C’est là qu’entre en scène la légende noire du cadavre d’Evita , embaumée dix mois après sa mort en 1955, enlevée, enterrée et exhumée lors d’un étrange pèlerinage qui s’est terminé en 1971. Cette année-là, la dépouille d’Eva Perón parvient enfin à Madrid (mutilée et entassée), à la résidence de Juan Domingo. “On dit que López Rega a organisé des séances de spiritisme dans le chalet pour transférer son esprit à Isabelita”, se souvient Ros.
– Juan Domingo a-t-il jamais surmonté sa mort ?

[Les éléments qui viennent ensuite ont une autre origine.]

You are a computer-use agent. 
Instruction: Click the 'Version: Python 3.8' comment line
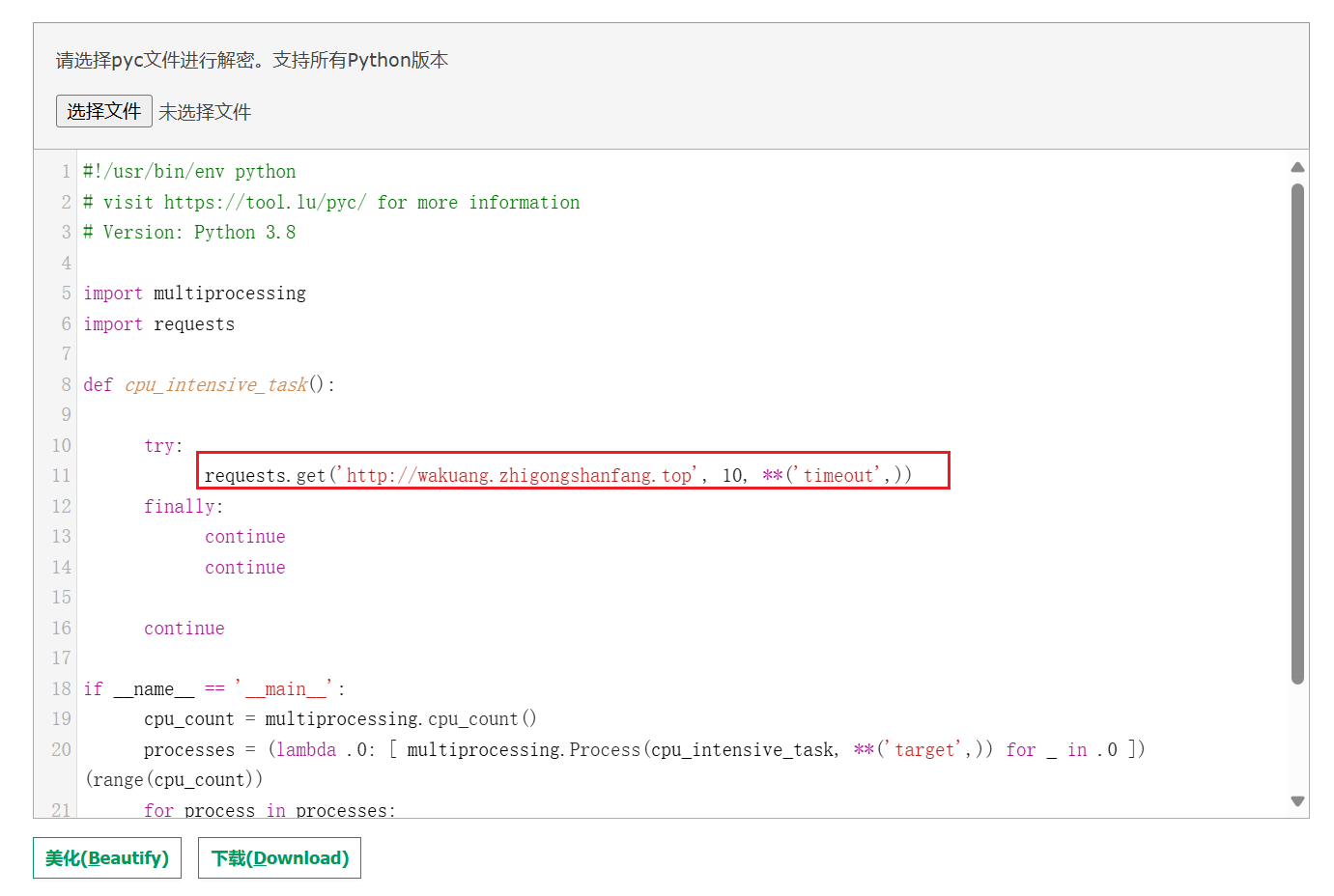pos(189,233)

-Evita il n’y en avait qu’une et Perón en était très conscient. Une fois, après une dispute, je l’ai entendu crier à Isabelita : “Je t’ai déjà épousé, ne m’en demande pas plus . “
Ros se souvient également de la première maison du couple sur la rue du docteur Arce, d’où ils ont dû déménager à cause d’Ava Gardner : “Elle était sa voisine du dessus et la nuit, à force d’organiser des soirées avec des toreros et des artistes, elle ne les laissait pas dormir. “
À Puerta de Hierro, enfin loin des bacchanales du plus bel animal du monde, le couple d’exilés s’est abandonné au silence des montagnes du Pardo, seulement brisé par le gazouillis inlassable de 20 canaris, le caprice d’Isabelita, dans la cage qui présidait au centre de la cuisine .
*Juan Domingo Perón 1895-1974 ancien président argentin
**Carmen POLO est l’épouse du général Francisco Franco, dictateur espagnol de 1936 à 1975.

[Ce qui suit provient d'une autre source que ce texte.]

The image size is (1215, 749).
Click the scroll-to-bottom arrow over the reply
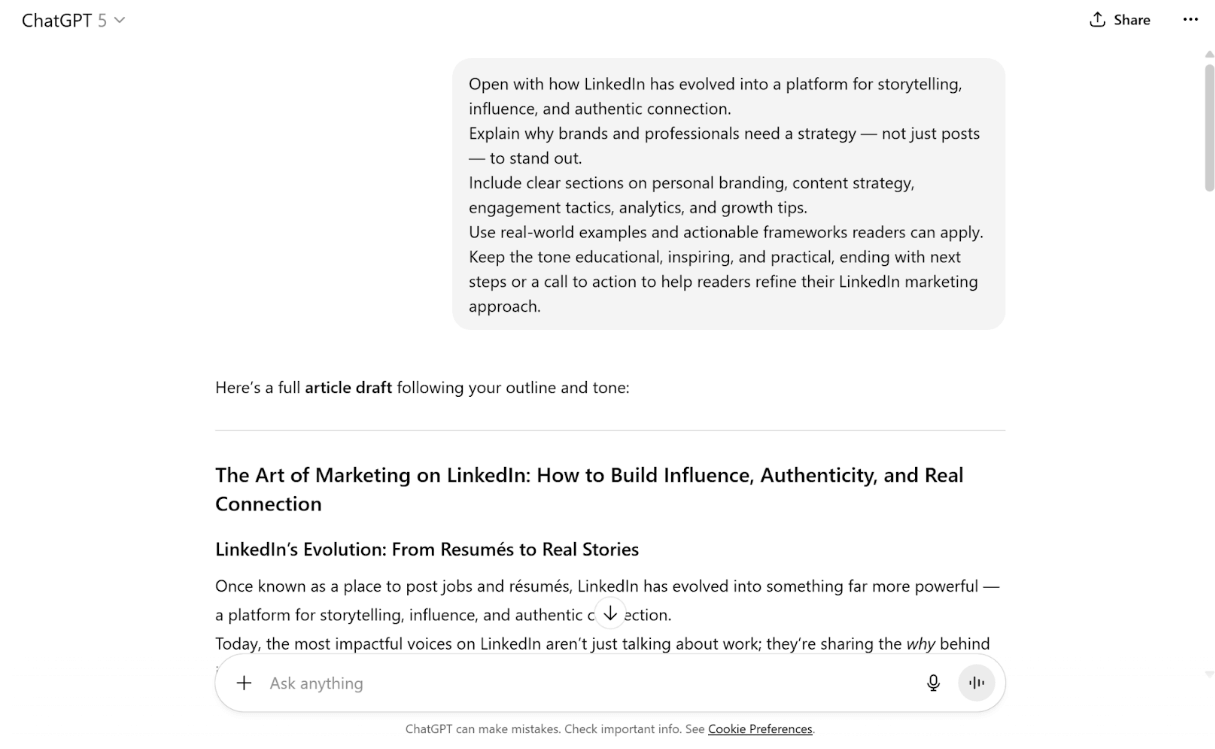click(x=610, y=611)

Franco et la FM, vaste sujet ! N’oublions pas que sous le pseudonyme Jakin Boor, le Caudillo (1892-1975) a écrit une suite d’articles sur l’Art Royal, parus pour la première fois dans le journal “Arriba” à partir de 1946, puis sous forme de livre en 1952 à Madrid… En ayant aussi à l’esprit que son fantasque frère Ramón, lui, reçut la lumière alors que le dictateur considérait la Franc-Maçonnerie comme sa principale bête noire.